» TASK GOAL:
From the listing below, pull out every line where the string "computer" appears.

» INFORMATION SUPPLIED:
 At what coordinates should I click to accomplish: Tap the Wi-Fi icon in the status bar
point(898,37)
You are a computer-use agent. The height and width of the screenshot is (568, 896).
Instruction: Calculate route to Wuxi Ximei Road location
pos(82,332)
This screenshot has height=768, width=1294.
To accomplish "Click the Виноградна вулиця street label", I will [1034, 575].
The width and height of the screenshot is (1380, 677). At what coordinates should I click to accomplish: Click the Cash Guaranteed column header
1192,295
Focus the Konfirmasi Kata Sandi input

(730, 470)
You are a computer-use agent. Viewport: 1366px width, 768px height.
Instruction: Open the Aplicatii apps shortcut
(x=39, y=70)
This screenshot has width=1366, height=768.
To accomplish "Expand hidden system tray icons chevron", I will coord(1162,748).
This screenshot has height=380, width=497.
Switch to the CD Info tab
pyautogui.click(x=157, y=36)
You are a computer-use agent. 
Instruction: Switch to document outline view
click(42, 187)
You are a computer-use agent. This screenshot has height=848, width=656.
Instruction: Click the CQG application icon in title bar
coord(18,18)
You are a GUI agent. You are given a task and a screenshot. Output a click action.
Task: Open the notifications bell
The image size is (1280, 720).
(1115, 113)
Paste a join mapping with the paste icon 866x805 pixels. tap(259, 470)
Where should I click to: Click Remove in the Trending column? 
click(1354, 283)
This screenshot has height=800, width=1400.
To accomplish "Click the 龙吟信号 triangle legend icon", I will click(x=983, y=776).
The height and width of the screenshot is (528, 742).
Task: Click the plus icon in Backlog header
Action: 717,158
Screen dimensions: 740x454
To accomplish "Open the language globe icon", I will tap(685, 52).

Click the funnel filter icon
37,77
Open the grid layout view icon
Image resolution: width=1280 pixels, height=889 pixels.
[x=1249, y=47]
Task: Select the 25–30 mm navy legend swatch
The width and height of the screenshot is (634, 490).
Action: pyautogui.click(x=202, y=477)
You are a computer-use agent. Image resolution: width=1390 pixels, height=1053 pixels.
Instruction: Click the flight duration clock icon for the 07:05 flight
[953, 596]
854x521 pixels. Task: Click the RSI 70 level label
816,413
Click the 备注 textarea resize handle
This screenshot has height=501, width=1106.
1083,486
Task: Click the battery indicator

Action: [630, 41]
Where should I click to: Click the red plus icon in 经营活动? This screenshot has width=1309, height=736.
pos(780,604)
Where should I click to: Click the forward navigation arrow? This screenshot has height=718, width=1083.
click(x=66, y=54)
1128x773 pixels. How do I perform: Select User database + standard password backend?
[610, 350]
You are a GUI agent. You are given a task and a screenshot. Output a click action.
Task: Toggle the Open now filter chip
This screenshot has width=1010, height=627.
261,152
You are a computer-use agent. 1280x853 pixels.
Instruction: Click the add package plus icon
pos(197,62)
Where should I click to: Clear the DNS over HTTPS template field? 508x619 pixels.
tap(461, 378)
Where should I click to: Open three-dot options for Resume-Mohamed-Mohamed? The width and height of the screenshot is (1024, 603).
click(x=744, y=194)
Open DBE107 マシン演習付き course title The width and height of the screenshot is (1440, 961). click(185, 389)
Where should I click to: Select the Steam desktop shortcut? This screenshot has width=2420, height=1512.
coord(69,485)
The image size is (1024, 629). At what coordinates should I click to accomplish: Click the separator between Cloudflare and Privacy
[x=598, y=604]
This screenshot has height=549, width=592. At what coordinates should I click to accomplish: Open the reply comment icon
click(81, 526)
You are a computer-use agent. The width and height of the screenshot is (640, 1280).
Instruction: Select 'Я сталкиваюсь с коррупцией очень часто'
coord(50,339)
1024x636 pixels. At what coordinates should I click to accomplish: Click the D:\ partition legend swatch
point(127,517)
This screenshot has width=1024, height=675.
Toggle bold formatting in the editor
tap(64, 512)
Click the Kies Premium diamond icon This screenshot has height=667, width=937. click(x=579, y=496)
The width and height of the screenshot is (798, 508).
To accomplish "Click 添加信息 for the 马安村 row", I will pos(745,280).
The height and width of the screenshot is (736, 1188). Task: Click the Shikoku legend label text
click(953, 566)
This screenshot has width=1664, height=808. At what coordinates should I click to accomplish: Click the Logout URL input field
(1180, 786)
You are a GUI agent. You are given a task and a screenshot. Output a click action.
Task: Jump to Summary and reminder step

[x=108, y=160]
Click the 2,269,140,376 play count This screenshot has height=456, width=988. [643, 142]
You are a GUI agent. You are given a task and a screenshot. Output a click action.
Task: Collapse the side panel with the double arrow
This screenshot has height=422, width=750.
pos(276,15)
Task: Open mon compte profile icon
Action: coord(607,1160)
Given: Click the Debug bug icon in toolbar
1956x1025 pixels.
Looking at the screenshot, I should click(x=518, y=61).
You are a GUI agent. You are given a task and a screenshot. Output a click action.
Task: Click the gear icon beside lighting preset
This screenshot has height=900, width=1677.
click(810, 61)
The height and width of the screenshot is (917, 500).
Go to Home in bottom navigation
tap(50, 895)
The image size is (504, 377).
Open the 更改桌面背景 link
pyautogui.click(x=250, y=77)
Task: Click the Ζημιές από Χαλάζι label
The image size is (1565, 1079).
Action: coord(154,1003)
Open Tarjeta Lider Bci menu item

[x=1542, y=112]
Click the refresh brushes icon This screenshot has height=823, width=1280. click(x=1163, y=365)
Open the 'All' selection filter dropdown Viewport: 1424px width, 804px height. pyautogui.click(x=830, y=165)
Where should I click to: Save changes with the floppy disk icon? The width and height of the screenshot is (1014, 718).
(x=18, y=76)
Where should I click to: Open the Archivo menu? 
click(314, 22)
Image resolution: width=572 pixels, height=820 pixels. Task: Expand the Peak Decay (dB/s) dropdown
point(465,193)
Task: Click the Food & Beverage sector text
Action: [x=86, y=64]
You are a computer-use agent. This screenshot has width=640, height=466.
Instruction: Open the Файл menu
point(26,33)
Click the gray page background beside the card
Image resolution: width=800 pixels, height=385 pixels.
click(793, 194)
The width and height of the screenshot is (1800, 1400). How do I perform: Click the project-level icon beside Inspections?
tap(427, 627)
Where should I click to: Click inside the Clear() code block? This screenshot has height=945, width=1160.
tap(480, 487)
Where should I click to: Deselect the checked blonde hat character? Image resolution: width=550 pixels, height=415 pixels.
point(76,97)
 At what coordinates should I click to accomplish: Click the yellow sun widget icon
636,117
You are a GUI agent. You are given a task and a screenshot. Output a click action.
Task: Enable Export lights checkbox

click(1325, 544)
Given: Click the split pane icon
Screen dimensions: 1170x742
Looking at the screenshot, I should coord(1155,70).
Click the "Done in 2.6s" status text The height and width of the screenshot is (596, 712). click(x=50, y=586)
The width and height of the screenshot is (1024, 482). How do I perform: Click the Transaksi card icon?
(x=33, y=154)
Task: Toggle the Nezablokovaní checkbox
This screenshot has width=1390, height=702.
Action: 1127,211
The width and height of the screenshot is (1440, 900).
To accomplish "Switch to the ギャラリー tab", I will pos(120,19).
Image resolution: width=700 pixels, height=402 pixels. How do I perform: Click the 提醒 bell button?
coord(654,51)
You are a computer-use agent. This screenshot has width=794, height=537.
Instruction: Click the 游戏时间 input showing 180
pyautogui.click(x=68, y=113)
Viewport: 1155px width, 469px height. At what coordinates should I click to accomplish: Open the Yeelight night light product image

» ANSWER FOR THE TASK:
You are a computer-use agent. The height and width of the screenshot is (568, 896).
You are a computer-use agent. Viewport: 1366px width, 768px height.
You are a computer-use agent. 
You are a computer-use agent. This screenshot has height=848, width=656.
You are a computer-use agent. Image resolution: width=1390 pixels, height=1053 pixels.
You are a computer-use agent. 1280x853 pixels.
You are a computer-use agent. The width and height of the screenshot is (640, 1280).
You are a computer-use agent. This screenshot has width=640, height=466.
You are a computer-use agent. This screenshot has width=794, height=537.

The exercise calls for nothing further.